The last keyword that I should like to consider is “zeal for souls”: animarum zelus. It is an old-fashioned expression, not much used these days. In some circles, the word “soul” is virtually banned because – ostensibly – it expresses a body-soul dualism that wrongly compartmentalizes the human being. [Here he is tackling one of the critiques made of the new Missal translation in the context of 'And with your spirit'.]
Of course the human person is a unity, destined for eternity as body and soul. And yet that cannot mean that we no longer have a soul,[!] a constituent principle guaranteeing our unity in this life and beyond earthly death. And as priests, of course, we are concerned for the whole person, including his or her physical needs – we care for the hungry, the sick, the homeless.

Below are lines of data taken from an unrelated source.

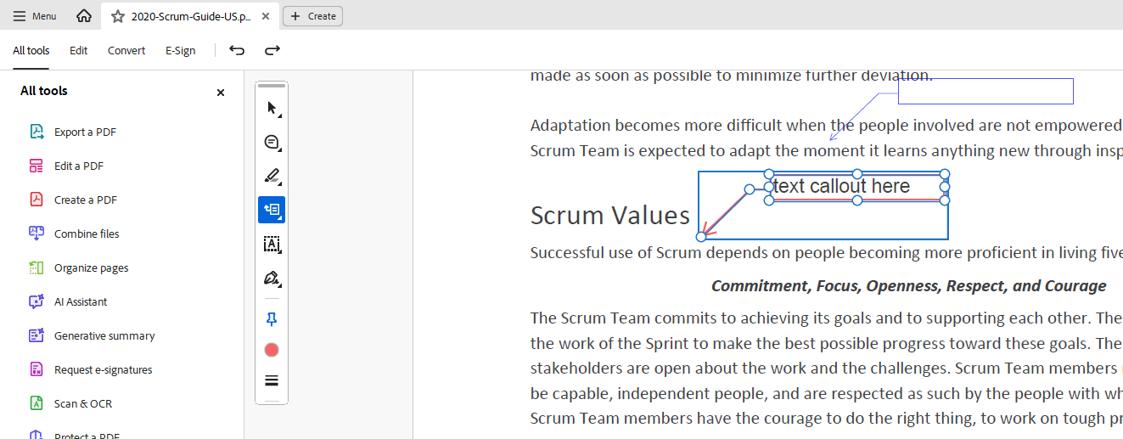This screenshot has height=439, width=1123.
Task: Select the Add comment tool
Action: 272,142
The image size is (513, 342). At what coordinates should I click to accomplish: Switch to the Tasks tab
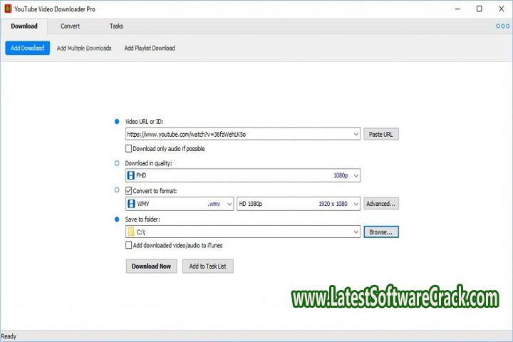tap(116, 26)
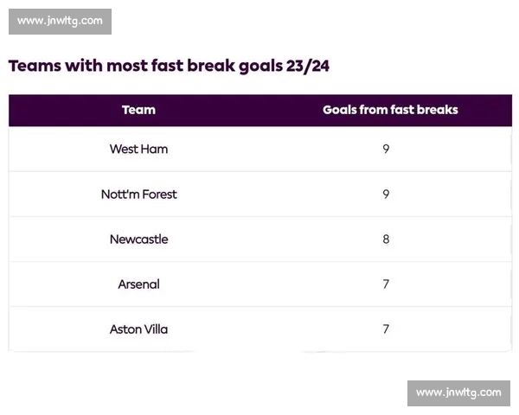Image resolution: width=519 pixels, height=415 pixels.
Task: Select the Arsenal team cell
Action: coord(138,284)
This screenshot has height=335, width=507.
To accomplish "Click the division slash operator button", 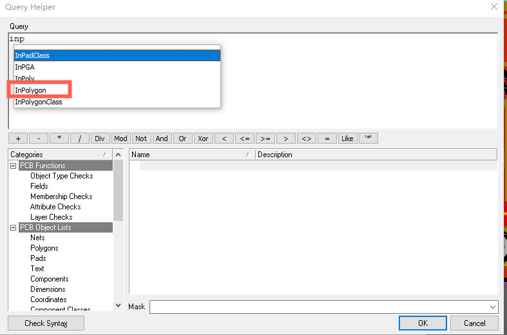I will tap(80, 139).

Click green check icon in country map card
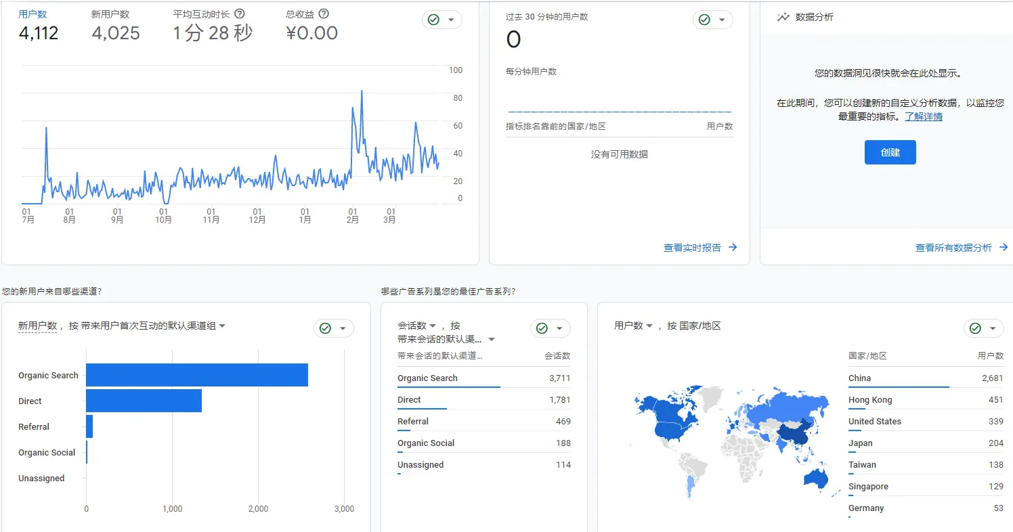(975, 328)
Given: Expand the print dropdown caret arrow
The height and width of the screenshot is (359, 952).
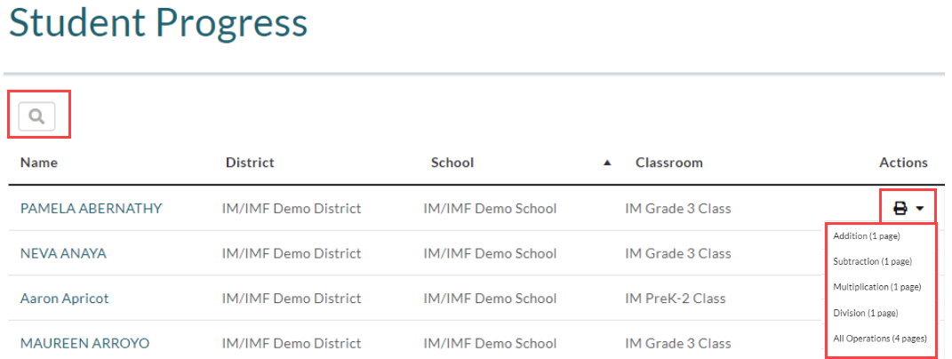Looking at the screenshot, I should [920, 209].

And yet we are concerned not only with the body, but also with the needs of the soul: with those who suffer from the violation of their rights or from destroyed love, with those unable to perceive the truth, those who suffer for lack of truth and love. We are concerned with the salvation of men and women in body and soul. [The concept of the soul is important to the faith, and the primary concern of priests!]
And as priests of Jesus Christ we carry out our task with enthusiasm. No one should ever have the impression that we work conscientiously when on duty, but before and after hours we belong only to ourselves. A priest never belongs to himself. People must sense our zeal, through which we bear credible witness to the Gospel of Jesus Christ. Let us ask the Lord to fill us with joy in his message, so that we may serve his truth and his love with joyful zeal. Amen.